**GIVEN TEXT**
....
China’s ability to cut the cables that carry America’s internet and trillions in daily financial activity is the kind of quiet leverage that can cripple a nation without firing a shot.
Story Snapshot
- China’s Ministry of Natural Resources confirmed a deep-sea test of equipment described as capable of slicing armored undersea cables at 3,500 meters.
- U.S. officials and former defense personnel warn submarine cables are a prime “gray-zone” target because attacks can be masked as accidents.
- Sen. John Barrasso and Sen. Jeanne Shaheen introduced the Strategic Subsea Cables Act of 2026 to harden and increase resilience of this infrastructure.
- Lawmakers and analysts cite that about 99% of global data traffic and roughly $10 trillion in daily financial transactions depend on these cables.
A Critical Chokepoint Beneath the Ocean
Subsea fiber-optic cables are not a tech-world luxury; they are the physical backbone of modern communications and commerce. Roughly 99% of global data traffic moves through these lines, spread across more than 400 cable systems worldwide. When those cables function, Americans rarely think about them. When they fail, payment systems, cloud services, news, and even routine business communications can be disrupted in ways that ripple fast.
Sen. John Barrasso has tied the risk to dollars-and-cents reality by highlighting estimates that around $10 trillion in daily financial transactions rely on these cables. That figure is not a tally of guaranteed losses from a cut, but it illustrates dependence: trading, cross-border payments, and settlement systems assume fast, reliable connectivity. In a crisis, even short-lived outages can raise uncertainty, widen market spreads, and slow decisions across sectors.
....
Retype the passage from the undersea cables text word for word, starting at "A Critical Chokepoint" and ending at "that ripple fast.". The lines that come next have no connection to the text about undersea cables.

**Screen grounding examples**
....
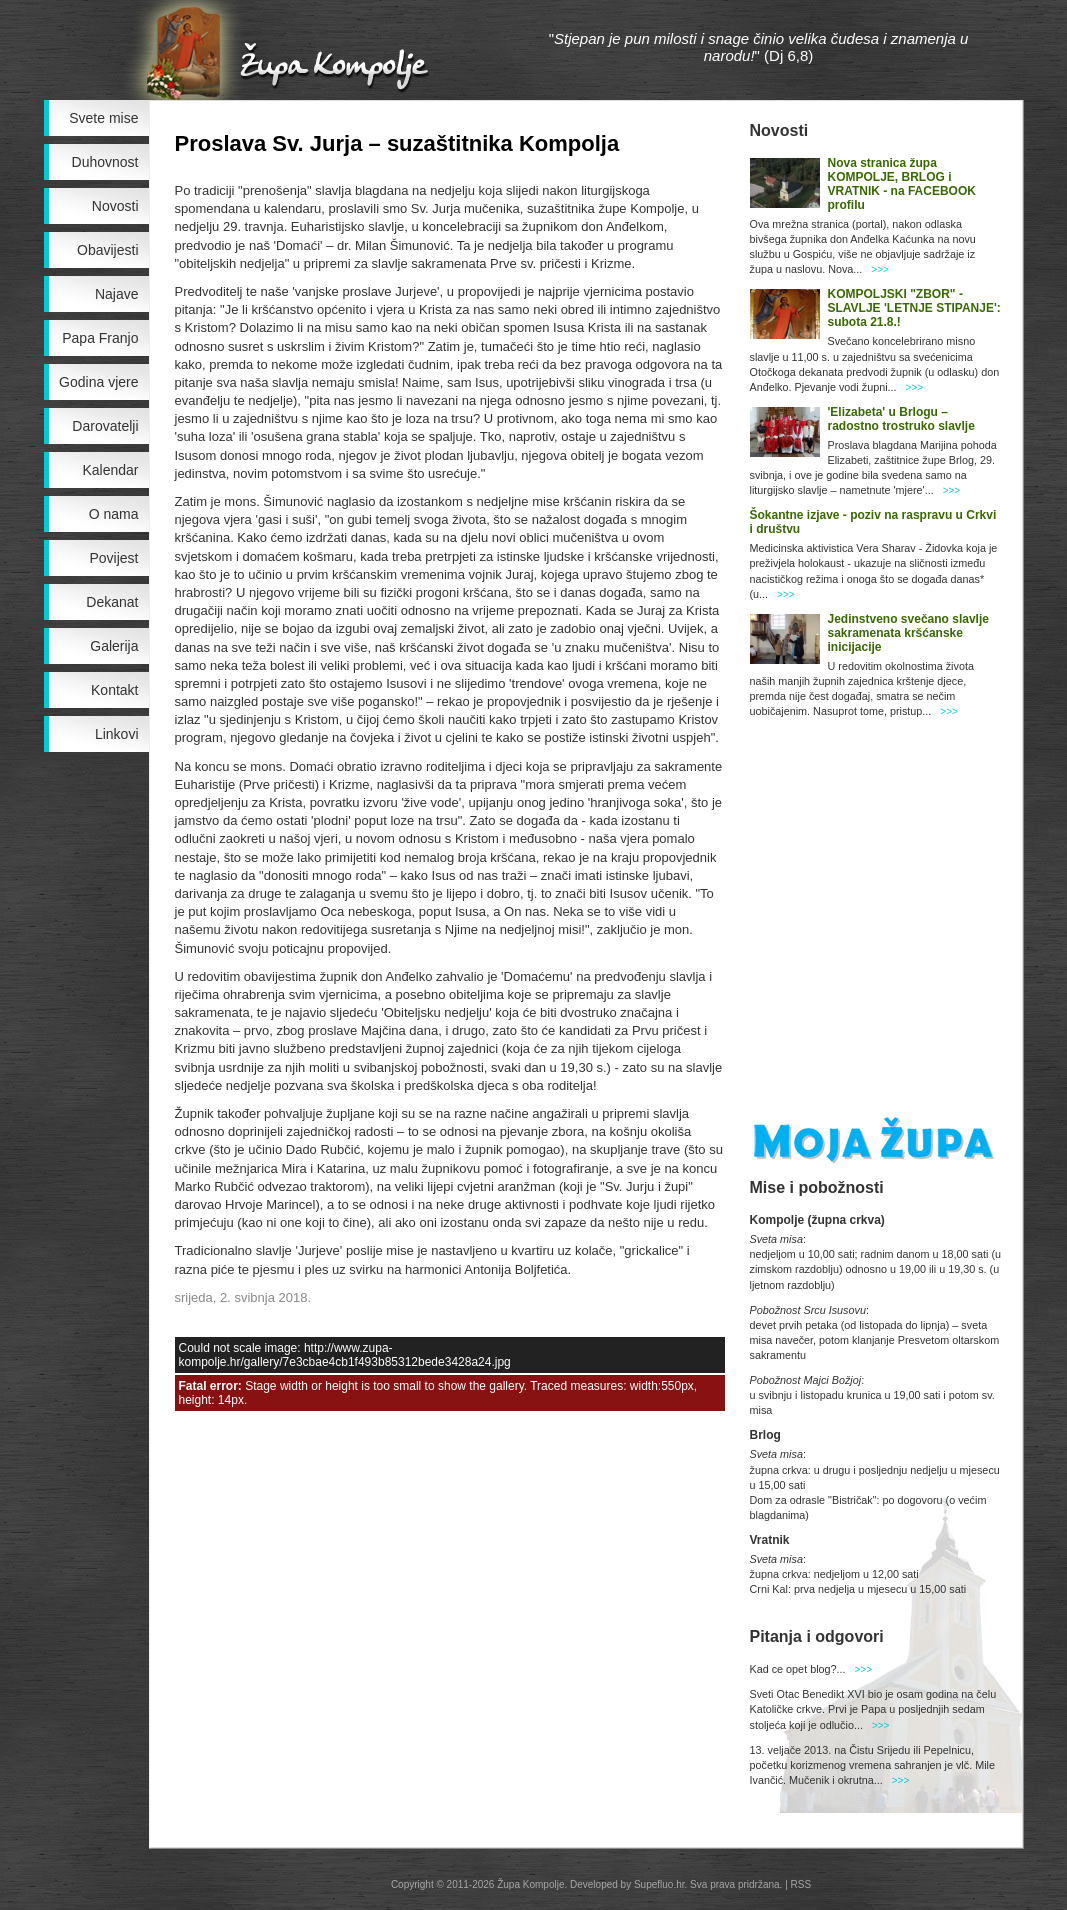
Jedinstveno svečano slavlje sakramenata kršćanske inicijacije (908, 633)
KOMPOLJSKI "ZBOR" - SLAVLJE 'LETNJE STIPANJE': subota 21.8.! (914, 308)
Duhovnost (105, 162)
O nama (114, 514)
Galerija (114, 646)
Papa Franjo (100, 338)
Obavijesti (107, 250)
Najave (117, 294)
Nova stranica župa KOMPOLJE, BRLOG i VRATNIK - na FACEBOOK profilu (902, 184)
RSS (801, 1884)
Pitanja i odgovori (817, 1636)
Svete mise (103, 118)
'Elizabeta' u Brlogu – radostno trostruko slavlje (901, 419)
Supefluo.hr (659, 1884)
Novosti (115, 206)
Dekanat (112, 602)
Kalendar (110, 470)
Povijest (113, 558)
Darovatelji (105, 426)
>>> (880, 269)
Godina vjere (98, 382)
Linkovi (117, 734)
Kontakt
....
**FINAL ANSWER**
A Critical Chokepoint Beneath the Ocean
Subsea fiber-optic cables are not a tech-world luxury; they are the physical backbone of modern communications and commerce. Roughly 99% of global data traffic moves through these lines, spread across more than 400 cable systems worldwide. When those cables function, Americans rarely think about them. When they fail, payment systems, cloud services, news, and even routine business communications can be disrupted in ways that ripple fast.